# Available records start

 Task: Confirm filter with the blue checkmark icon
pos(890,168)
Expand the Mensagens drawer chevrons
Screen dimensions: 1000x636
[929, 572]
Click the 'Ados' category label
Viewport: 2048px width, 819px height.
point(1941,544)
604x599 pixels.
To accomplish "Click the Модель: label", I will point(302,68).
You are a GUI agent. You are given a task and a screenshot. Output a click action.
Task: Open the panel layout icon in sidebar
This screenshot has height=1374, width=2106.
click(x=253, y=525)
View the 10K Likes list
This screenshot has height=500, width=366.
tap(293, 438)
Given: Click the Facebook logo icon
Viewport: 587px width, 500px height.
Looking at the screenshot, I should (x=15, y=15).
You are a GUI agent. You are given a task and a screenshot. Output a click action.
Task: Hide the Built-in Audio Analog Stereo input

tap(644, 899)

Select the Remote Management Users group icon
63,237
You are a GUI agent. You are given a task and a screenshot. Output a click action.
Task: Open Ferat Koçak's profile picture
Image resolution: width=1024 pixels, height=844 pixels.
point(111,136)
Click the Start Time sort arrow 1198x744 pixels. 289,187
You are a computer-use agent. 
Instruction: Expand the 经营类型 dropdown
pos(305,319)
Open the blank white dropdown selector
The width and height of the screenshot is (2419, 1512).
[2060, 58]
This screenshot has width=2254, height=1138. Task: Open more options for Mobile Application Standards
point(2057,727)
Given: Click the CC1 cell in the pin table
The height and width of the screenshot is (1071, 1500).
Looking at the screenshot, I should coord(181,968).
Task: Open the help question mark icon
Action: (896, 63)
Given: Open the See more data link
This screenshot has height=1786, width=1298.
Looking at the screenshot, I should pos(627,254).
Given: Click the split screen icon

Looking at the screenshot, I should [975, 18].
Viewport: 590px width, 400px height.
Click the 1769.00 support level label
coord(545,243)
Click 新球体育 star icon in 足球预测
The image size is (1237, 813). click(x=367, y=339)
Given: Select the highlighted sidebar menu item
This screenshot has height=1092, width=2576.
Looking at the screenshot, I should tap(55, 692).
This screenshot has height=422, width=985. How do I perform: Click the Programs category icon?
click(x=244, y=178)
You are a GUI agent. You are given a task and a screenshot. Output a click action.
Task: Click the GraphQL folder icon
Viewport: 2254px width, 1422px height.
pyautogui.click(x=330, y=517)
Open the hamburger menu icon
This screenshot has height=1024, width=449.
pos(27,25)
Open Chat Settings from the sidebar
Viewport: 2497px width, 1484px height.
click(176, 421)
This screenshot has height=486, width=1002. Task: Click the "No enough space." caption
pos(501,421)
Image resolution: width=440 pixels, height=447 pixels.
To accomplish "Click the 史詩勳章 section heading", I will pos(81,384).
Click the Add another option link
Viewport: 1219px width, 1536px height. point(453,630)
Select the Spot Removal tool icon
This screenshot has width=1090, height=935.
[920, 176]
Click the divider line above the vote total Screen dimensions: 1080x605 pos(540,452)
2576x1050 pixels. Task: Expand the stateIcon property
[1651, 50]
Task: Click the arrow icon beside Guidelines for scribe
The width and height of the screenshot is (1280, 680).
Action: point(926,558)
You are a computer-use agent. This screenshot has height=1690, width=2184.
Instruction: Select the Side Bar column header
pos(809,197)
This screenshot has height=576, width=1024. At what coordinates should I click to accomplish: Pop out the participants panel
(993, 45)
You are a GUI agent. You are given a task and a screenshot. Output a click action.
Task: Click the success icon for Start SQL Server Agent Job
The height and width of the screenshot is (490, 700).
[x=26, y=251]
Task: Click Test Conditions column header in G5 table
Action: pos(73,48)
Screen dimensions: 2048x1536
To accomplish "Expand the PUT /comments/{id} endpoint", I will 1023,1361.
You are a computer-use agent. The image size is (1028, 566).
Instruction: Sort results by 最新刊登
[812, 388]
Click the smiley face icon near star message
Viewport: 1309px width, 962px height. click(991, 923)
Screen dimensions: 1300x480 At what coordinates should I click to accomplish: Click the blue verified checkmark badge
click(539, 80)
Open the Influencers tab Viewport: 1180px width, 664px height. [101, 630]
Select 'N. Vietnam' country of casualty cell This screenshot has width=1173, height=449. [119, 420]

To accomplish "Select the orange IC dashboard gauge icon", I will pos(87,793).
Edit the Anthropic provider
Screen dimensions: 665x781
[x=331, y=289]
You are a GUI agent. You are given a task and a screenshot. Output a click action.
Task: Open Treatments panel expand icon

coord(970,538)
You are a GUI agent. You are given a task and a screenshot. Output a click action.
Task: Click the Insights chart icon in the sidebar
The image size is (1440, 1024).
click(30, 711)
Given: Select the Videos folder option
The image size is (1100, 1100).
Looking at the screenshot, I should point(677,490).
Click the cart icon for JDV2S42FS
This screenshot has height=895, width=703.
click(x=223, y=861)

# Available records end

Request> Rewrite all the records above so that "GUI agent" reads "interface agent" each time it appears. Change nothing else.

Right answer>
 Task: Confirm filter with the blue checkmark icon
pos(890,168)
Expand the Mensagens drawer chevrons
Screen dimensions: 1000x636
[929, 572]
Click the 'Ados' category label
Viewport: 2048px width, 819px height.
point(1941,544)
604x599 pixels.
To accomplish "Click the Модель: label", I will point(302,68).
You are a interface agent. You are given a task and a screenshot. Output a click action.
Task: Open the panel layout icon in sidebar
This screenshot has height=1374, width=2106.
click(x=253, y=525)
View the 10K Likes list
This screenshot has height=500, width=366.
tap(293, 438)
Given: Click the Facebook logo icon
Viewport: 587px width, 500px height.
Looking at the screenshot, I should (x=15, y=15).
You are a interface agent. You are given a task and a screenshot. Output a click action.
Task: Hide the Built-in Audio Analog Stereo input

tap(644, 899)

Select the Remote Management Users group icon
63,237
You are a interface agent. You are given a task and a screenshot. Output a click action.
Task: Open Ferat Koçak's profile picture
Image resolution: width=1024 pixels, height=844 pixels.
point(111,136)
Click the Start Time sort arrow 1198x744 pixels. 289,187
You are a computer-use agent. 
Instruction: Expand the 经营类型 dropdown
pos(305,319)
Open the blank white dropdown selector
The width and height of the screenshot is (2419, 1512).
[2060, 58]
This screenshot has width=2254, height=1138. Task: Open more options for Mobile Application Standards
point(2057,727)
Given: Click the CC1 cell in the pin table
The height and width of the screenshot is (1071, 1500).
Looking at the screenshot, I should coord(181,968).
Task: Open the help question mark icon
Action: (896, 63)
Given: Open the See more data link
This screenshot has height=1786, width=1298.
Looking at the screenshot, I should pos(627,254).
Given: Click the split screen icon

Looking at the screenshot, I should [975, 18].
Viewport: 590px width, 400px height.
Click the 1769.00 support level label
coord(545,243)
Click 新球体育 star icon in 足球预测
The image size is (1237, 813). click(x=367, y=339)
Given: Select the highlighted sidebar menu item
This screenshot has height=1092, width=2576.
Looking at the screenshot, I should tap(55, 692).
This screenshot has height=422, width=985. How do I perform: Click the Programs category icon?
click(x=244, y=178)
You are a interface agent. You are given a task and a screenshot. Output a click action.
Task: Click the GraphQL folder icon
Viewport: 2254px width, 1422px height.
pyautogui.click(x=330, y=517)
Open the hamburger menu icon
This screenshot has height=1024, width=449.
pos(27,25)
Open Chat Settings from the sidebar
Viewport: 2497px width, 1484px height.
click(176, 421)
This screenshot has height=486, width=1002. Task: Click the "No enough space." caption
pos(501,421)
Image resolution: width=440 pixels, height=447 pixels.
To accomplish "Click the 史詩勳章 section heading", I will pos(81,384).
Click the Add another option link
Viewport: 1219px width, 1536px height. point(453,630)
Select the Spot Removal tool icon
This screenshot has width=1090, height=935.
[920, 176]
Click the divider line above the vote total Screen dimensions: 1080x605 pos(540,452)
2576x1050 pixels. Task: Expand the stateIcon property
[1651, 50]
Task: Click the arrow icon beside Guidelines for scribe
The width and height of the screenshot is (1280, 680).
Action: point(926,558)
You are a computer-use agent. This screenshot has height=1690, width=2184.
Instruction: Select the Side Bar column header
pos(809,197)
This screenshot has height=576, width=1024. At what coordinates should I click to accomplish: Pop out the participants panel
(993, 45)
You are a interface agent. You are given a task and a screenshot. Output a click action.
Task: Click the success icon for Start SQL Server Agent Job
The height and width of the screenshot is (490, 700).
[x=26, y=251]
Task: Click Test Conditions column header in G5 table
Action: pos(73,48)
Screen dimensions: 2048x1536
To accomplish "Expand the PUT /comments/{id} endpoint", I will 1023,1361.
You are a computer-use agent. The image size is (1028, 566).
Instruction: Sort results by 最新刊登
[812, 388]
Click the smiley face icon near star message
Viewport: 1309px width, 962px height. click(991, 923)
Screen dimensions: 1300x480 At what coordinates should I click to accomplish: Click the blue verified checkmark badge
click(539, 80)
Open the Influencers tab Viewport: 1180px width, 664px height. [101, 630]
Select 'N. Vietnam' country of casualty cell This screenshot has width=1173, height=449. [119, 420]

To accomplish "Select the orange IC dashboard gauge icon", I will pos(87,793).
Edit the Anthropic provider
Screen dimensions: 665x781
[x=331, y=289]
You are a interface agent. You are given a task and a screenshot. Output a click action.
Task: Open Treatments panel expand icon

coord(970,538)
You are a interface agent. You are given a task and a screenshot. Output a click action.
Task: Click the Insights chart icon in the sidebar
The image size is (1440, 1024).
click(30, 711)
Given: Select the Videos folder option
The image size is (1100, 1100).
Looking at the screenshot, I should point(677,490).
Click the cart icon for JDV2S42FS
This screenshot has height=895, width=703.
click(x=223, y=861)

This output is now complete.